Foreign Minister Riyad Al Maliki was the first Palestinian to address the Security Council since the Nov 29 Vote Recognizing the State of Palestine (photo credit: UN Photo)
Jan. 23, 2013 – Palestinian Foreign Minister Riayd Al Maliki addressed the Security Council’s regular monthly Mideast meeting on Wednesday sitting behind a “State of Palestine” nameplate, provoking a stern response from US envoy Susan Rice
Since the Nov 29 General Assembly vote recognizing Palestine as a non-member observer state, the UN Secretariat has changed the designation of ‘Palestine’ to ‘State of Palestine,’ in line with the GA resolution.
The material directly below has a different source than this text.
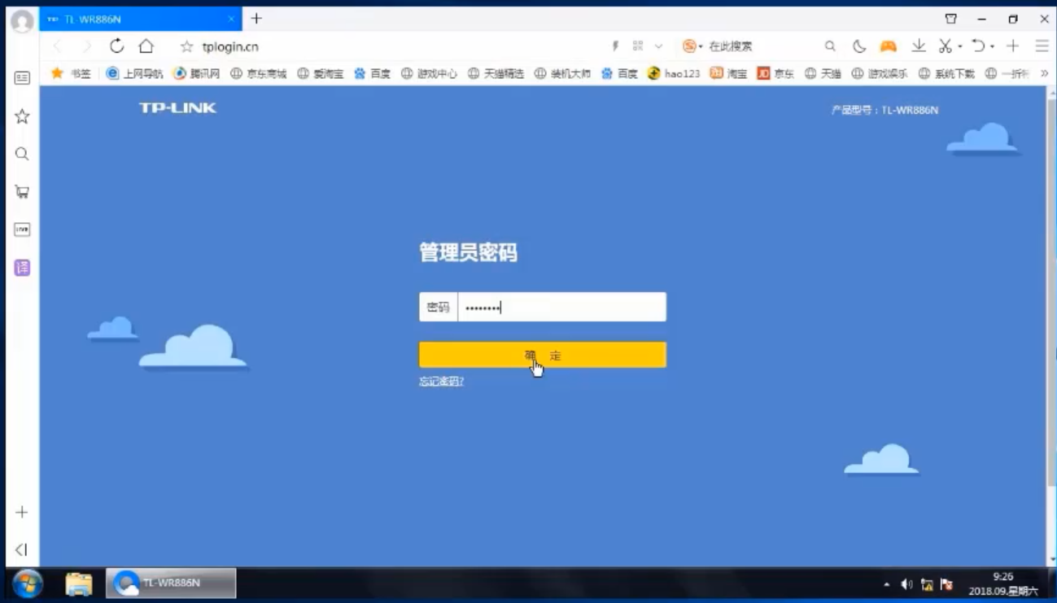Toggle night mode with the moon icon
This screenshot has height=603, width=1057.
click(859, 46)
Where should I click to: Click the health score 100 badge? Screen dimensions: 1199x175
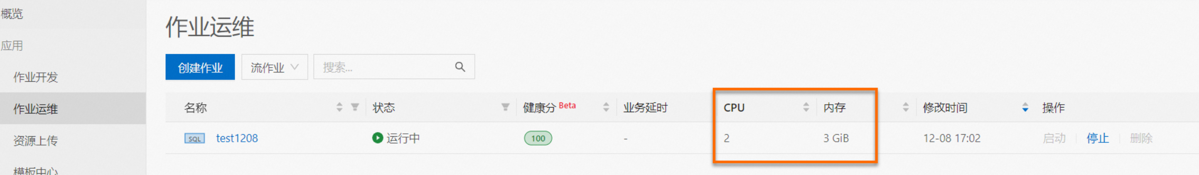tap(538, 138)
In her remarks to the Council, Rice had this to say:
The United States does not consider UNGA resolution 67/19 as bestowing Palestinian “statehood” or recognition. Only direct negotiations to settle final status issues will lead to this outcome. Therefore, in our view, any reference to the “State of Palestine” in the United Nations, including the use of the term “State of Palestine” on the placard in the Security Council or the use of the term “State of Palestine” in the invitation to this meeting or other arrangements for participation in this meeting, do not reflect acquiescence that “Palestine” is a state. This statement of our position shall apply to Palestinian participation in meetings of United Nations Security Council or in other UN meetings, regardless of whether the United States specifically intervenes on this matter in the future.
She also had tough words for Israel, whose envoy, Ron Prosor, told the Council – in reference to Israeli settlement plans – that “Jews have been building homes in Jerusalem since the time of King David 3,000 years ago” and that “the presence of Jewish homes in Jerusalem” is not a threat to peace.
Rice, who spoke after both Maliki and Prosor, said Israel’s current settlement plans “run counter to peace” and “would be especially damaging to efforts to achieve a two-state solution.”
Meanwhile, the Holy See (Vatican) envoy, speaking at the same meeting, suggested that the solution to the Jerusalem issue is to have the city administered by a body similar to the UN Trusteeship Council (which suspended operations in 1994 following the independence of Palau).
Archbishop Francis Assisi Chullikatt said that the only way to guarantee freedom of religion and access to holy sites “might be to involve the United Nations in the Holy City’s safekeeping and administration in some relevant and effective capacity.”
Such a plan was originally envisioned in Resolution 181, which the General Assembly passed on Nov 29, 1947.